### Work order
Only the lines from the opening of the material through the one containing "Forero Moreno Sandra Patricia (286, 2146)" should be reproduced, each exactly as it stands.

### Given records
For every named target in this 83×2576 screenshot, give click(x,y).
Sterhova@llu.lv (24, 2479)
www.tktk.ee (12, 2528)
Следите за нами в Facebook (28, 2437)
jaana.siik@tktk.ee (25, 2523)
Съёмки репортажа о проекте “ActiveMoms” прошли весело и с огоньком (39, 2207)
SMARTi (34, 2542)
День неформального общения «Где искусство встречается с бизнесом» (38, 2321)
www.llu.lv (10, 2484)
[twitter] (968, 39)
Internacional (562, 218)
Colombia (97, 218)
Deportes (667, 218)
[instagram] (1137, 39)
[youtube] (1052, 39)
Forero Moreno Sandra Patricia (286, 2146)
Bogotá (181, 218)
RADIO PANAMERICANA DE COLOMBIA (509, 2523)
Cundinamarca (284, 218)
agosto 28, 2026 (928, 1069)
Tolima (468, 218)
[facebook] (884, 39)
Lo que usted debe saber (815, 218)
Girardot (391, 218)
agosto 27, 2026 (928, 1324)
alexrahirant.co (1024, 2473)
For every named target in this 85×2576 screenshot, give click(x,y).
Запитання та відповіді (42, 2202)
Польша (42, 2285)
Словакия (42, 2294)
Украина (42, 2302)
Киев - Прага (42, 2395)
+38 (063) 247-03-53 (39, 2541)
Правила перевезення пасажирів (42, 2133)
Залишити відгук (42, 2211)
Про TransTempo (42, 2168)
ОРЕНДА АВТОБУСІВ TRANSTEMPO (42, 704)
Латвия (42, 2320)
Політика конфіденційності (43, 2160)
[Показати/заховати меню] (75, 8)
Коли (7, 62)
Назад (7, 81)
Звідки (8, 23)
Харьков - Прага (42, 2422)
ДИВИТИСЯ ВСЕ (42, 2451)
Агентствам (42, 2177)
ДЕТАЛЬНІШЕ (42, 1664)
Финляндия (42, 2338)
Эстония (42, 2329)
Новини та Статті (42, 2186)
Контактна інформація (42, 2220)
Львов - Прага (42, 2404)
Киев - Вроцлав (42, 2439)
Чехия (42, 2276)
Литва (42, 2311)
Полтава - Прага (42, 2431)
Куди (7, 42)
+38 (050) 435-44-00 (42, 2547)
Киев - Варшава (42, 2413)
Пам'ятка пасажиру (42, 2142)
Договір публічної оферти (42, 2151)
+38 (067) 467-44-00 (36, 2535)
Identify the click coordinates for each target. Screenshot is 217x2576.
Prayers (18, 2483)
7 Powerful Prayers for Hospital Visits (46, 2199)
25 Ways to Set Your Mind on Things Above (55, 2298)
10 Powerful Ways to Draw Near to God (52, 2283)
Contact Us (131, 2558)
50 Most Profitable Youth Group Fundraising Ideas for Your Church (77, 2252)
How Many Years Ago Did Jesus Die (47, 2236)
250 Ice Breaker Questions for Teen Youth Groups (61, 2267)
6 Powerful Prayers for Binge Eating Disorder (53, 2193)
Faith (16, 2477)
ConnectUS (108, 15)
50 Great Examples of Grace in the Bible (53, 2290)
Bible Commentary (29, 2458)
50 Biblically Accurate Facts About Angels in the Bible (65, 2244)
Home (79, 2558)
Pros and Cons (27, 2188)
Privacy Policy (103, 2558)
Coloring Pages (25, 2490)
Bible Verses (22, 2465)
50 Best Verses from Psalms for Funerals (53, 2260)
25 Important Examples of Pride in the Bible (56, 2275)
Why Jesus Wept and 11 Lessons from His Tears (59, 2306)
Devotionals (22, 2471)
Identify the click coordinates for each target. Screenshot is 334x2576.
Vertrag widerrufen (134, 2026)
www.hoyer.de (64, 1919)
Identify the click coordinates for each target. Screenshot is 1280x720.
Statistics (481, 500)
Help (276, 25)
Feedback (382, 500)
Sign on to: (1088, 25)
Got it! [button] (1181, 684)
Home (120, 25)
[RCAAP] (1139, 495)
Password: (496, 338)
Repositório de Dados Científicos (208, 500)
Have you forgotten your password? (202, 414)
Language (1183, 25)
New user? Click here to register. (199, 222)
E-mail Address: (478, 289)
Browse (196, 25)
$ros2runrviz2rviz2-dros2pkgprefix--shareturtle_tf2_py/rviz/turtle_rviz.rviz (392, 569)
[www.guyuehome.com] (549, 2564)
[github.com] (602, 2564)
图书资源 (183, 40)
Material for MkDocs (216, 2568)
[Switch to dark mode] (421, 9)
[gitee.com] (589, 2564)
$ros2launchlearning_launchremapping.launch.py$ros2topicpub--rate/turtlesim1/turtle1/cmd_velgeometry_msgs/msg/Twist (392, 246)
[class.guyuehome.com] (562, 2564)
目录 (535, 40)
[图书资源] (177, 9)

### Answer section
For every named target in this 83×2576 screenshot, give click(x,y).
Sterhova@llu.lv (24, 2479)
www.tktk.ee (12, 2528)
Следите за нами в Facebook (28, 2437)
jaana.siik@tktk.ee (25, 2523)
Съёмки репортажа о проекте “ActiveMoms” прошли весело и с огоньком (39, 2207)
SMARTi (34, 2542)
День неформального общения «Где искусство встречается с бизнесом» (38, 2321)
www.llu.lv (10, 2484)
[twitter] (968, 39)
Internacional (562, 218)
Colombia (97, 218)
Deportes (667, 218)
[instagram] (1137, 39)
[youtube] (1052, 39)
Forero Moreno Sandra Patricia (286, 2146)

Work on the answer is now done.